» The problem: Restate, word for word, each entry that follows, but skip its pictures.

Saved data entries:

--- START ---

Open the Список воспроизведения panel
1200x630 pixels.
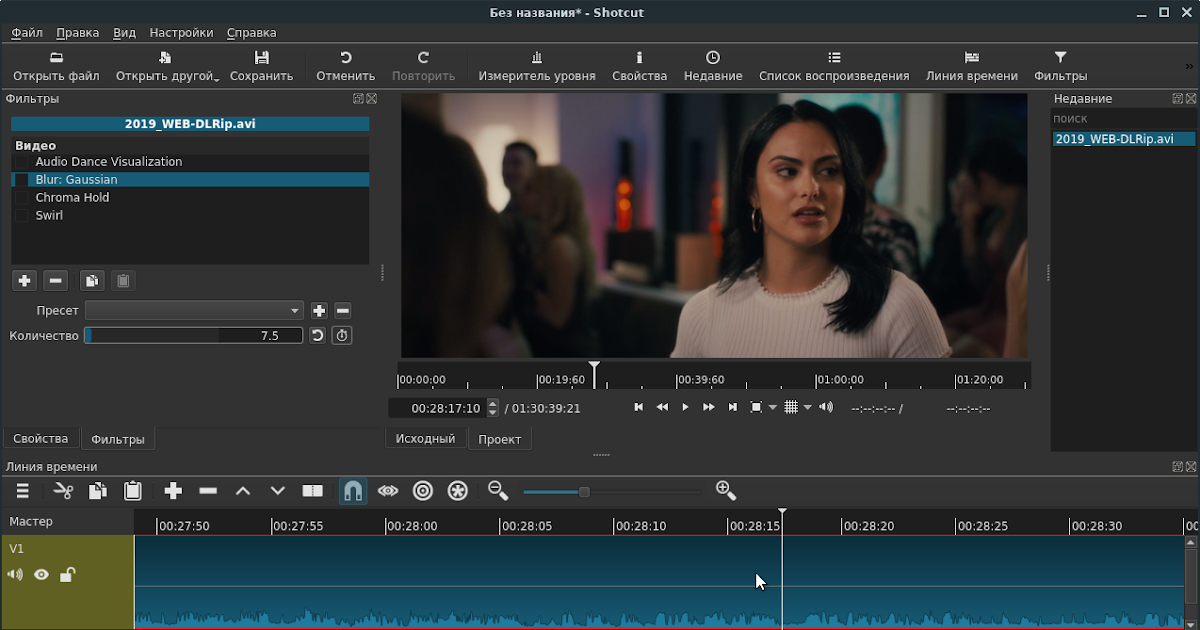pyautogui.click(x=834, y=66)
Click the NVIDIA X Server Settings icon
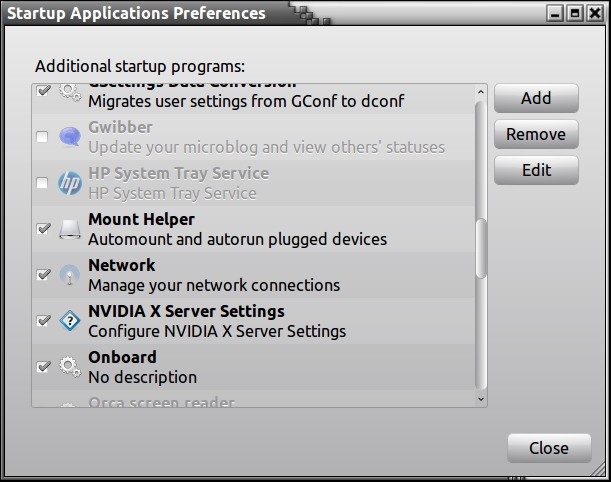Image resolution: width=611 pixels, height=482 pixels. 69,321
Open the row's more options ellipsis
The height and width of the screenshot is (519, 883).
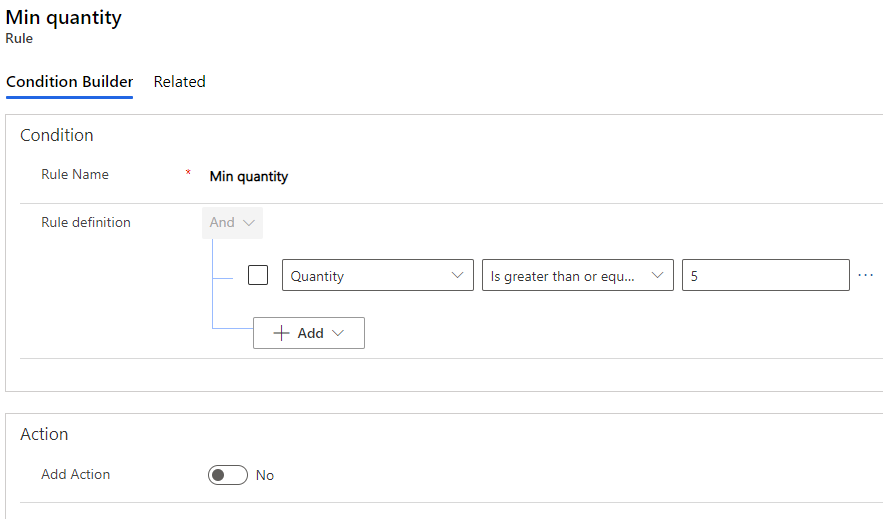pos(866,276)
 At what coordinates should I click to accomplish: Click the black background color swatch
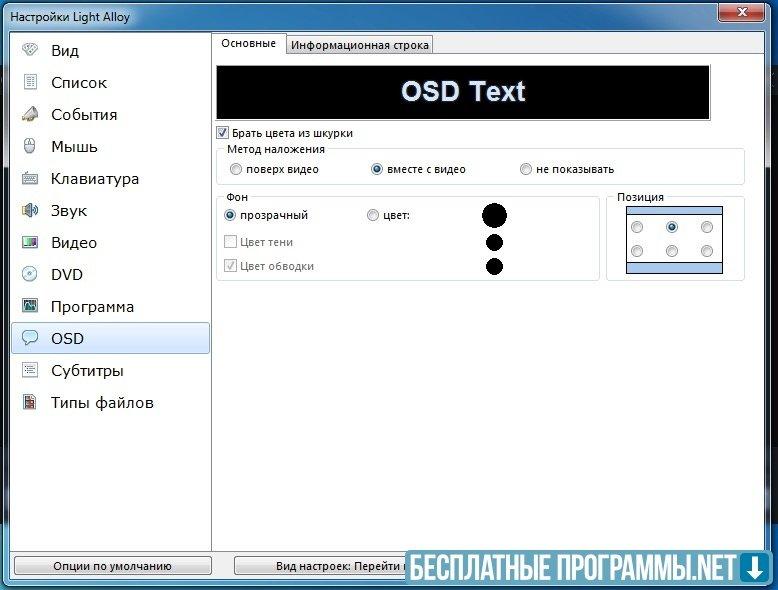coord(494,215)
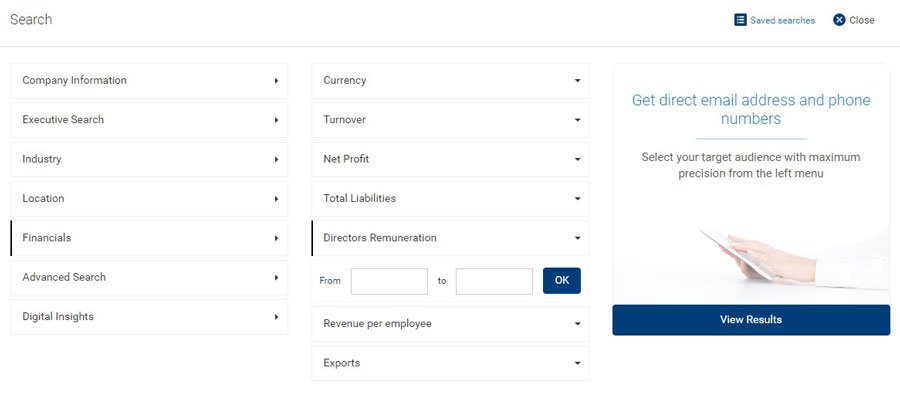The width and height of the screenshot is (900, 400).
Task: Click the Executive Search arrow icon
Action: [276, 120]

--- END ---

» Written reply:
Open the Список воспроизведения panel
1200x630 pixels.
pyautogui.click(x=834, y=66)
Click the NVIDIA X Server Settings icon
Image resolution: width=611 pixels, height=482 pixels. 69,321
Open the row's more options ellipsis
The height and width of the screenshot is (519, 883).
pos(866,276)
 At what coordinates should I click to accomplish: Click the black background color swatch
coord(494,215)
The width and height of the screenshot is (900, 400).
Task: Click the Executive Search arrow icon
Action: [276, 120]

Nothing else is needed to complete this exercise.